* _EXERCISE DIRECTIONS_
Beneath this line is the data. Output exactly the lines from the line with "Image resolution: width=1920" to the line with "Task: Expand the search box suggestion arrow", both ends included, and nothing more.
[RECORDS PROVIDED]
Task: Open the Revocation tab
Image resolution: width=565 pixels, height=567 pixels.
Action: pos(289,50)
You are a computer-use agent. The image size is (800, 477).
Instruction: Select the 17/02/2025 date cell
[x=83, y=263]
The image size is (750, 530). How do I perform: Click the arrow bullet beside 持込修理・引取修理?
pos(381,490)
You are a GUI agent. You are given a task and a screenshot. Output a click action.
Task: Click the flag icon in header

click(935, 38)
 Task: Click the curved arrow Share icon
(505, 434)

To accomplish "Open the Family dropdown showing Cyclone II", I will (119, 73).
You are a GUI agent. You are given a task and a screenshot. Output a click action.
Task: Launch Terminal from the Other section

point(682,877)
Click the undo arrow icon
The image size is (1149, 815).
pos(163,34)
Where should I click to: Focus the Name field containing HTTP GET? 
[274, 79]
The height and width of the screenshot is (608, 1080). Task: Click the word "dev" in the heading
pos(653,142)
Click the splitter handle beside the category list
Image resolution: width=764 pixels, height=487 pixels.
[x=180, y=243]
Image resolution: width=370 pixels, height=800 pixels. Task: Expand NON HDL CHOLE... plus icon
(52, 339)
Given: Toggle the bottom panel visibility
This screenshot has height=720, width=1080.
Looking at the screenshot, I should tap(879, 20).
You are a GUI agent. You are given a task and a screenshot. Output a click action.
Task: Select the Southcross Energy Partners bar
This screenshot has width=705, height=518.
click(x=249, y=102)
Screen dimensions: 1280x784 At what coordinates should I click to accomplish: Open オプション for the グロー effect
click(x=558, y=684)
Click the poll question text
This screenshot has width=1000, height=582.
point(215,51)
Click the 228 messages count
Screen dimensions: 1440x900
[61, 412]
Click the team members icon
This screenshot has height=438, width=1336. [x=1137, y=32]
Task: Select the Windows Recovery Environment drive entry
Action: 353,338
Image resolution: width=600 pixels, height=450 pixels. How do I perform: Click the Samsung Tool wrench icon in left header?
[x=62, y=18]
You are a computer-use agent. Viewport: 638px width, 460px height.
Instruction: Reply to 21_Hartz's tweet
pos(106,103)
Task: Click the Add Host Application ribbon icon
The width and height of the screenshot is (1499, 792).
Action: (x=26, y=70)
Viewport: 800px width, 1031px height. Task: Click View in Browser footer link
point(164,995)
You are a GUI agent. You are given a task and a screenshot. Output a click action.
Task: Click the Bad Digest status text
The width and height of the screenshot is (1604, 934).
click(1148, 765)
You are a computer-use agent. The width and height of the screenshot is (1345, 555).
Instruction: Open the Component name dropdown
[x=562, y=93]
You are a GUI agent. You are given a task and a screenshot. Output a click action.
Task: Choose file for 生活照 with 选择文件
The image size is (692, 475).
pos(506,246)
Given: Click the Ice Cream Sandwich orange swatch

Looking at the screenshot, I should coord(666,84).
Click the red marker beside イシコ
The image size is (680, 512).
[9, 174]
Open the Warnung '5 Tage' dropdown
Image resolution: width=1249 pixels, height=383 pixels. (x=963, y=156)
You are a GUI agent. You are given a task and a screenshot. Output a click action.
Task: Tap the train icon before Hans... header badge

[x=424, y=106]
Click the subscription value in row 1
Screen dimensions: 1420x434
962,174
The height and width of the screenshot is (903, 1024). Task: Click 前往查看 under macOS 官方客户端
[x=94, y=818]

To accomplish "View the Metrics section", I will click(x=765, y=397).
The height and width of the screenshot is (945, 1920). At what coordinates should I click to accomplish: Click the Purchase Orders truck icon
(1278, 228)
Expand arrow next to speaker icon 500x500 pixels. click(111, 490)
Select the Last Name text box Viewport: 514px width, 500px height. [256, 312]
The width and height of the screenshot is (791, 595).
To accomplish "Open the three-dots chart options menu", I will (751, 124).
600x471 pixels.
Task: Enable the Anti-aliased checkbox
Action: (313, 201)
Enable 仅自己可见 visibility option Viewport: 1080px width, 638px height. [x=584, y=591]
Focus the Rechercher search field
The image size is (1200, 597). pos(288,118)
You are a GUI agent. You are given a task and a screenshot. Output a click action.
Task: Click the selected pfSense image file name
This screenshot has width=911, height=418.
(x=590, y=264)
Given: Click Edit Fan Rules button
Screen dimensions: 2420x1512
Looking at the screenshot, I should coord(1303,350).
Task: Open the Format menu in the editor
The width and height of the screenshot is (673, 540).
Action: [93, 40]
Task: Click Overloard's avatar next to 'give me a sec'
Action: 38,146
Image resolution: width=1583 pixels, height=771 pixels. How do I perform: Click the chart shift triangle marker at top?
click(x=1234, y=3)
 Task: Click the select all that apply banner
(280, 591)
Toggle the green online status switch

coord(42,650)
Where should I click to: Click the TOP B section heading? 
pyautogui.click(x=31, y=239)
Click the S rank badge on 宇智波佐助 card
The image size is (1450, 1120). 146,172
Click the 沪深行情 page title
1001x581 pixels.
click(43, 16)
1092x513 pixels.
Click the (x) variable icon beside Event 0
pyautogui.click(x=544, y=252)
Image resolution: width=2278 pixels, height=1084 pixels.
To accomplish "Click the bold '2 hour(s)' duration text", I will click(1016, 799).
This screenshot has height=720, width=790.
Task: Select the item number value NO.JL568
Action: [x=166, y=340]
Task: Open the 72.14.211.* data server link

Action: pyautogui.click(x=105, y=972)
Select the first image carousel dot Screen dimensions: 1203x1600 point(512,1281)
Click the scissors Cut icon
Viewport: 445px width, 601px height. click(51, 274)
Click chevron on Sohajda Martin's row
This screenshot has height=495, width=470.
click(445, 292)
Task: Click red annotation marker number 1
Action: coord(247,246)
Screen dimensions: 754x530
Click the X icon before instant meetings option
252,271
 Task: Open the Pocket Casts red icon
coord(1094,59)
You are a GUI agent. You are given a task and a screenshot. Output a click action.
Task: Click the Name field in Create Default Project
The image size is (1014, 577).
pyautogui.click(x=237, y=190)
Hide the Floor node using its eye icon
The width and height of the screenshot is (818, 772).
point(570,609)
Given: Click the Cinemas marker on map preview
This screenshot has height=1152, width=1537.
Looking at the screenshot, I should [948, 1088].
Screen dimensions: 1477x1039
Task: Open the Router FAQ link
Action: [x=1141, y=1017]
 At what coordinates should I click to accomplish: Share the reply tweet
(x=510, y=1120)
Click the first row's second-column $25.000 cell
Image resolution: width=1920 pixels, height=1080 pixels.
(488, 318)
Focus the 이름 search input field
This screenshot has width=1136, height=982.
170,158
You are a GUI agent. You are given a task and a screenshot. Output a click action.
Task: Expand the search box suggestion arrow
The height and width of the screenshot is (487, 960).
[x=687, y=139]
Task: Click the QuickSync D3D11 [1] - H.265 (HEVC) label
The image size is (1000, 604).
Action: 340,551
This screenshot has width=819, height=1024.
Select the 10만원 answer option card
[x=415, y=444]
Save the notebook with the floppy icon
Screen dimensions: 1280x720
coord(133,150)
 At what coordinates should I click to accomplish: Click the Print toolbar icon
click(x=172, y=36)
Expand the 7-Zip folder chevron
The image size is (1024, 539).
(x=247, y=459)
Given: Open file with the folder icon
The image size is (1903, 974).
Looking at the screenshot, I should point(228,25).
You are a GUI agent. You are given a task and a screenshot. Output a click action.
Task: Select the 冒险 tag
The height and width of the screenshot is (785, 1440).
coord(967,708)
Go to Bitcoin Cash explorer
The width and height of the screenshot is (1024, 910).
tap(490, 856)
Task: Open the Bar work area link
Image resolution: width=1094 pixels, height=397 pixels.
[/RECORDS PROVIDED]
* _COMPLETED TASK_
Image resolution: width=1920 pixels, height=1080 pixels.
(488, 318)
Focus the 이름 search input field
This screenshot has width=1136, height=982.
170,158
You are a GUI agent. You are given a task and a screenshot. Output a click action.
Task: Expand the search box suggestion arrow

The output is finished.